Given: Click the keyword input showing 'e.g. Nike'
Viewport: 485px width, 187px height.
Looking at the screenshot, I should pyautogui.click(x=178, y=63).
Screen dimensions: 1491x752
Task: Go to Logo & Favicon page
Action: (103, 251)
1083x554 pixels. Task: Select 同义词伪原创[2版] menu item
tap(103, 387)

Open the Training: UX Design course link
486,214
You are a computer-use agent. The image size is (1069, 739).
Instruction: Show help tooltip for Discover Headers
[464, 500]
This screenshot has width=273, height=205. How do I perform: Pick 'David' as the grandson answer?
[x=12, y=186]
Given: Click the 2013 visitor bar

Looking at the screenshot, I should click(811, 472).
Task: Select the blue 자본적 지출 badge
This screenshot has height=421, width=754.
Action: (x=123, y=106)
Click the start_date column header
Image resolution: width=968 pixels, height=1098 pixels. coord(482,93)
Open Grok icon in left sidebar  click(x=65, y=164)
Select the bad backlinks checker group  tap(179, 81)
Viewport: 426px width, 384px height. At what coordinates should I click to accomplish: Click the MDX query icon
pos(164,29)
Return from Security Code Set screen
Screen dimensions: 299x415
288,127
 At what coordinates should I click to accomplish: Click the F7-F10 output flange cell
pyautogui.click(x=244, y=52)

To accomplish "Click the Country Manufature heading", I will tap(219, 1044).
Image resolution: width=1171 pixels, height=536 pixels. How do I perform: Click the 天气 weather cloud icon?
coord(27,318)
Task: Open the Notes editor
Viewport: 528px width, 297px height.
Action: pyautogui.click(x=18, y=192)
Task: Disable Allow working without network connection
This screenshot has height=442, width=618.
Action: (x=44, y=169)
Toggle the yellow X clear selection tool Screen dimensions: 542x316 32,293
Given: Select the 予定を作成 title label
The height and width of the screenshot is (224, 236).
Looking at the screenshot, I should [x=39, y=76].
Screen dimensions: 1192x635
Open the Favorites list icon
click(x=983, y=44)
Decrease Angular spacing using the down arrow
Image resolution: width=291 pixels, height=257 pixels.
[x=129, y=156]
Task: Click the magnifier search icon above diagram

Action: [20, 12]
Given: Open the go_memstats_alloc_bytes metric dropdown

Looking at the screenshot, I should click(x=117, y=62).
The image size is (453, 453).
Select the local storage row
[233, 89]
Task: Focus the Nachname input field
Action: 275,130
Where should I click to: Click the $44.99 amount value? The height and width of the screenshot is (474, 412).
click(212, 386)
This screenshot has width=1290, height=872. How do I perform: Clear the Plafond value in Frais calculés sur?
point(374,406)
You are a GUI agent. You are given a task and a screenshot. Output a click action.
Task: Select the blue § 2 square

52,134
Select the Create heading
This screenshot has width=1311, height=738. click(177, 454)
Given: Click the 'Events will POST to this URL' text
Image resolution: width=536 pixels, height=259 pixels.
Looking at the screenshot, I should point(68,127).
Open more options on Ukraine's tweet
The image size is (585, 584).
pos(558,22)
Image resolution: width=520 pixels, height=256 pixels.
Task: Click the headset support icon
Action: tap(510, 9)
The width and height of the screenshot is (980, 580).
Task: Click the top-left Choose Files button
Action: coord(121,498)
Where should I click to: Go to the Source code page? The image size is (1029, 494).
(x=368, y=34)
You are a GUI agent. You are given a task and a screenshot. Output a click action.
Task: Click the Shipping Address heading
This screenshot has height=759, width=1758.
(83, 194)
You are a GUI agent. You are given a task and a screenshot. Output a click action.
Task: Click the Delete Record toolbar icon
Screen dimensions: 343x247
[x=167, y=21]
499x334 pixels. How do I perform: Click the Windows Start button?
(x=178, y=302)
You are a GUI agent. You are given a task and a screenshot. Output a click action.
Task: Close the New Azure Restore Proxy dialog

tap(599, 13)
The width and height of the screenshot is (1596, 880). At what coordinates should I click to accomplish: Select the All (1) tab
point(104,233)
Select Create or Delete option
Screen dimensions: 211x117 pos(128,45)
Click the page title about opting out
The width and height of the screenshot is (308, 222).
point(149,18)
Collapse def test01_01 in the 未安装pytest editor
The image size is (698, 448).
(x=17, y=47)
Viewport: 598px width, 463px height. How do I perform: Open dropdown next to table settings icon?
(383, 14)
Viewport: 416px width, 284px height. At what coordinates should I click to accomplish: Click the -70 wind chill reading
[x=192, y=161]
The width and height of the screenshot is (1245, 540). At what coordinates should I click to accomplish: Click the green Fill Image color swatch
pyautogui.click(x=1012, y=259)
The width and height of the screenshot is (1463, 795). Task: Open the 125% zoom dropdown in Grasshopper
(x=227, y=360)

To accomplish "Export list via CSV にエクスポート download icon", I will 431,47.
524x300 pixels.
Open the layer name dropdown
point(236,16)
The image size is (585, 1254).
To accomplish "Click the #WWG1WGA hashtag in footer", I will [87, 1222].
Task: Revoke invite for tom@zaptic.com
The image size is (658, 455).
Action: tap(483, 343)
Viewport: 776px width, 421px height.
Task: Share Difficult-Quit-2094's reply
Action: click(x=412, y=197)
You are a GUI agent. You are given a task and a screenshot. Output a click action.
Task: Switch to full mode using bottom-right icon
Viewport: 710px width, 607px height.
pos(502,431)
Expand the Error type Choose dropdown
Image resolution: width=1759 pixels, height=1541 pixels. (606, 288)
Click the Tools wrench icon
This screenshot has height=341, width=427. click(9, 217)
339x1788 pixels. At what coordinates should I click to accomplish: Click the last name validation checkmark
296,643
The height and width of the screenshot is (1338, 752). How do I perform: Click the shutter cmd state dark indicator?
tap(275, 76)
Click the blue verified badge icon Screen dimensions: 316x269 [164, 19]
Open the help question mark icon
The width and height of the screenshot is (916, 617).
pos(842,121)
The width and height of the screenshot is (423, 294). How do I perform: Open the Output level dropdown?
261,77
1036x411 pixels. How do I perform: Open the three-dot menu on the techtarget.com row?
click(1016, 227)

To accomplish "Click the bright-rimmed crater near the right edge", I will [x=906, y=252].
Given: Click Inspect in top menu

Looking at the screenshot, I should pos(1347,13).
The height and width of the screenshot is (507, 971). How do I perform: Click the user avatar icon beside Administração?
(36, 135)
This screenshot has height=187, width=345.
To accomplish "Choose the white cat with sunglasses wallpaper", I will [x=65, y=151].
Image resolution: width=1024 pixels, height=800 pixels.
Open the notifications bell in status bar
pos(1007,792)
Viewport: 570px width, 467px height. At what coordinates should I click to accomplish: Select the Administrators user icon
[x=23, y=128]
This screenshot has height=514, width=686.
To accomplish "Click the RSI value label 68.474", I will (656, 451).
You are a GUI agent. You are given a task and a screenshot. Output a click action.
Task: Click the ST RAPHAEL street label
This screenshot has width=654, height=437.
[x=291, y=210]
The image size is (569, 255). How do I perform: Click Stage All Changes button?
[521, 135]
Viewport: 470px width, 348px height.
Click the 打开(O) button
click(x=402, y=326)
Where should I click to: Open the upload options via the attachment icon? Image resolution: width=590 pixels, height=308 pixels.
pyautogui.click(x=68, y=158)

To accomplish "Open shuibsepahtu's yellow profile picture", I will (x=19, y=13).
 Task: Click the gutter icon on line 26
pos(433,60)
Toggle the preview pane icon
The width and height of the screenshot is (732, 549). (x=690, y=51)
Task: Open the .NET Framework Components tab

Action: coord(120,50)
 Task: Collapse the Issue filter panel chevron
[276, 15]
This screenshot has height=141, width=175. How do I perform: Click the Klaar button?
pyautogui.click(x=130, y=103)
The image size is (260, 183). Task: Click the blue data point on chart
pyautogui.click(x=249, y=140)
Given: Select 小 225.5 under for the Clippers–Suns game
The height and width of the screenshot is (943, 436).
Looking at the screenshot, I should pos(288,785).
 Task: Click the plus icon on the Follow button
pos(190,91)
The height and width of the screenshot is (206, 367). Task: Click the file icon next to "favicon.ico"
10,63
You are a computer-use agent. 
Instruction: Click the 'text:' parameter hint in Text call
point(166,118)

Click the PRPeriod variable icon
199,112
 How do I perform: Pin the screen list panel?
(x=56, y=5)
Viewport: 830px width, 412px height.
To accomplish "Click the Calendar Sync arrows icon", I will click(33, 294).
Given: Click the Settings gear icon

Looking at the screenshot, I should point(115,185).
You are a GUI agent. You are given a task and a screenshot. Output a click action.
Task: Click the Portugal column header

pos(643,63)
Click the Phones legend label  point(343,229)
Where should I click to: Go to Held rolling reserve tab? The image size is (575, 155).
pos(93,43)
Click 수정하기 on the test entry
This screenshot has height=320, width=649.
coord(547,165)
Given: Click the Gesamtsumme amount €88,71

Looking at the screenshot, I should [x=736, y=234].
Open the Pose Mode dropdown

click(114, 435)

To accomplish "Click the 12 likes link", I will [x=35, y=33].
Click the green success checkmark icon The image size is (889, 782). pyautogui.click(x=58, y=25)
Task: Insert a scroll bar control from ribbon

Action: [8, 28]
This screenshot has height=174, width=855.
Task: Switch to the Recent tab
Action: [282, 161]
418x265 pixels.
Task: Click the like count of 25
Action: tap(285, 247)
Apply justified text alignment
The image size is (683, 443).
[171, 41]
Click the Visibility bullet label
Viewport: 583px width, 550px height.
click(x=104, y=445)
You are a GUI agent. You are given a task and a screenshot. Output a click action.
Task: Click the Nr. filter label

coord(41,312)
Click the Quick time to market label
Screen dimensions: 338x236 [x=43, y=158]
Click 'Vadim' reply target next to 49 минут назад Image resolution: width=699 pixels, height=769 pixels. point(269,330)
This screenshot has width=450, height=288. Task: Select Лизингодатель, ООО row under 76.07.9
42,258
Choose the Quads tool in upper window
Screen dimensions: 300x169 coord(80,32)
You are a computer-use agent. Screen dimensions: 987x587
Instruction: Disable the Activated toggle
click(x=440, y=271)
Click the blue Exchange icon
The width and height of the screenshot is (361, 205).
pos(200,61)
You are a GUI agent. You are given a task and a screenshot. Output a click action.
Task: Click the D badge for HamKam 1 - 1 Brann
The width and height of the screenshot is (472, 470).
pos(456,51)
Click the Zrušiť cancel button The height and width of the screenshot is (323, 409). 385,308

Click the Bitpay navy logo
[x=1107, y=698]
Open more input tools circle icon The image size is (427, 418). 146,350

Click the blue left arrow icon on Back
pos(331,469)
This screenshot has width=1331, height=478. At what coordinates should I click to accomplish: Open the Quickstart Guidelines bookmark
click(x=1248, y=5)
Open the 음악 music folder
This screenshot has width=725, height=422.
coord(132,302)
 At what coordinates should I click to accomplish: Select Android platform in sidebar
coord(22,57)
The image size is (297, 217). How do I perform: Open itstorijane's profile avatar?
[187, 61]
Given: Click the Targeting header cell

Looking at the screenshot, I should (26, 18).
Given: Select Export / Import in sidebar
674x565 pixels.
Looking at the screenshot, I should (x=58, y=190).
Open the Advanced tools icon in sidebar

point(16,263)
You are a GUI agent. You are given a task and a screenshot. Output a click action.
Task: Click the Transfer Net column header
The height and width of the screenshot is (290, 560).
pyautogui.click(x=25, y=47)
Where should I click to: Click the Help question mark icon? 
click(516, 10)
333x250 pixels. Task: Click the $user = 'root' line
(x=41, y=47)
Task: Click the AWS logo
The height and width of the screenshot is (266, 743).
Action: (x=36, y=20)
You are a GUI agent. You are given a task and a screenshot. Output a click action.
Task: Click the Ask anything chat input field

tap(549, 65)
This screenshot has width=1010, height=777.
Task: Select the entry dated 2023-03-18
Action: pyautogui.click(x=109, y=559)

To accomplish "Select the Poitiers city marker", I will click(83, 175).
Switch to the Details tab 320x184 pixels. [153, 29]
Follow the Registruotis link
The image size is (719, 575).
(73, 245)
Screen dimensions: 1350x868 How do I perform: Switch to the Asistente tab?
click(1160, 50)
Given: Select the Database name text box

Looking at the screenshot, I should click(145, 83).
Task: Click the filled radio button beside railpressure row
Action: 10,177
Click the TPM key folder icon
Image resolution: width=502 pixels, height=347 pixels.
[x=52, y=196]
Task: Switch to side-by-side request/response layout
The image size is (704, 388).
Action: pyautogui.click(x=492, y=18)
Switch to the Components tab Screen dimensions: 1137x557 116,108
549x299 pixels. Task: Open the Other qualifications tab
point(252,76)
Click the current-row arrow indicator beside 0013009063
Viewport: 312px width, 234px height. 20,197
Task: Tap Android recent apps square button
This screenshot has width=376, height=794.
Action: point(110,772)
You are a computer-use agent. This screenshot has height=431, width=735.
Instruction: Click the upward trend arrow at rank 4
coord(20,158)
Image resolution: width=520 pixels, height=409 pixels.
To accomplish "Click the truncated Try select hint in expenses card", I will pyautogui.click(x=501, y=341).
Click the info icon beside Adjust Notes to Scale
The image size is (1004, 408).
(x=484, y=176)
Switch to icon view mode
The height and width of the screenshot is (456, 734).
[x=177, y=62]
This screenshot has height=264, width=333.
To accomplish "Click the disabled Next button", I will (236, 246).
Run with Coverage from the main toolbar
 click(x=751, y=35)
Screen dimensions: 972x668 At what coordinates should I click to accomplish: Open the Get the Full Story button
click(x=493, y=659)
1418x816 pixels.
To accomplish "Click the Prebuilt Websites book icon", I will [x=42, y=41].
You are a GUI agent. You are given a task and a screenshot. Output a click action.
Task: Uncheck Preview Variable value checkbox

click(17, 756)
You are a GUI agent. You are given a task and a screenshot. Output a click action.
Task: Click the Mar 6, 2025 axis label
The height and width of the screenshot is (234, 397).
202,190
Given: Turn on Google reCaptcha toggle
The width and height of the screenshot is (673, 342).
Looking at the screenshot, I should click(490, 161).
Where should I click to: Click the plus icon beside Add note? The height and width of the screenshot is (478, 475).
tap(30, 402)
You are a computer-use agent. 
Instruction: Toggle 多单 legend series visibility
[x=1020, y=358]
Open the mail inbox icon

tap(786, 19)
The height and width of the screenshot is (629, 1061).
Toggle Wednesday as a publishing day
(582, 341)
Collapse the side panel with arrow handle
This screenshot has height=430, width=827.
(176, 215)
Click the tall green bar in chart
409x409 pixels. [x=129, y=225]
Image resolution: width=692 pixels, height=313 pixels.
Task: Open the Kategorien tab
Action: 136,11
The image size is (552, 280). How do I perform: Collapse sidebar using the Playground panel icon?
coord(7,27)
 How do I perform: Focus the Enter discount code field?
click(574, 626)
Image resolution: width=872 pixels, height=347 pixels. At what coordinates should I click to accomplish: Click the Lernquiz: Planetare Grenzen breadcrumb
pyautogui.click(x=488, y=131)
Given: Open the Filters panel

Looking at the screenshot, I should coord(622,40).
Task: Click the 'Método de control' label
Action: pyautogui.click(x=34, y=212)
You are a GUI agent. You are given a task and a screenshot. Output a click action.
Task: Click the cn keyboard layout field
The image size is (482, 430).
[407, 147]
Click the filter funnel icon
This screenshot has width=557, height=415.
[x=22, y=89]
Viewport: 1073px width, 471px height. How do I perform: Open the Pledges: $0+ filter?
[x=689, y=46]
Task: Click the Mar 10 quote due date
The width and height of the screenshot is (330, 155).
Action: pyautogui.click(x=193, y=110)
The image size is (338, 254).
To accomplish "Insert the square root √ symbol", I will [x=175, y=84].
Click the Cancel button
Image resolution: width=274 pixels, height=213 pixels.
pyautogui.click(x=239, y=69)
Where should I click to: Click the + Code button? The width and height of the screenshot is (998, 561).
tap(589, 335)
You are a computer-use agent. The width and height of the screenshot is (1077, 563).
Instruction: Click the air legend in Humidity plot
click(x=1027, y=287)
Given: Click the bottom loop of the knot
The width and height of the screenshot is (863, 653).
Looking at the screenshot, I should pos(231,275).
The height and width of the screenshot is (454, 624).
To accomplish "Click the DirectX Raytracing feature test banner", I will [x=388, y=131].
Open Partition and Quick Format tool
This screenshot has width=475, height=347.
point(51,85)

→ **DESCRIPTION OF THE TASK**: Extract from the material all lines containing the string "Export".

→ **EXERCISE ANSWER**:
To accomplish "Export list via CSV にエクスポート download icon", I will 431,47.
Given: Select Export / Import in sidebar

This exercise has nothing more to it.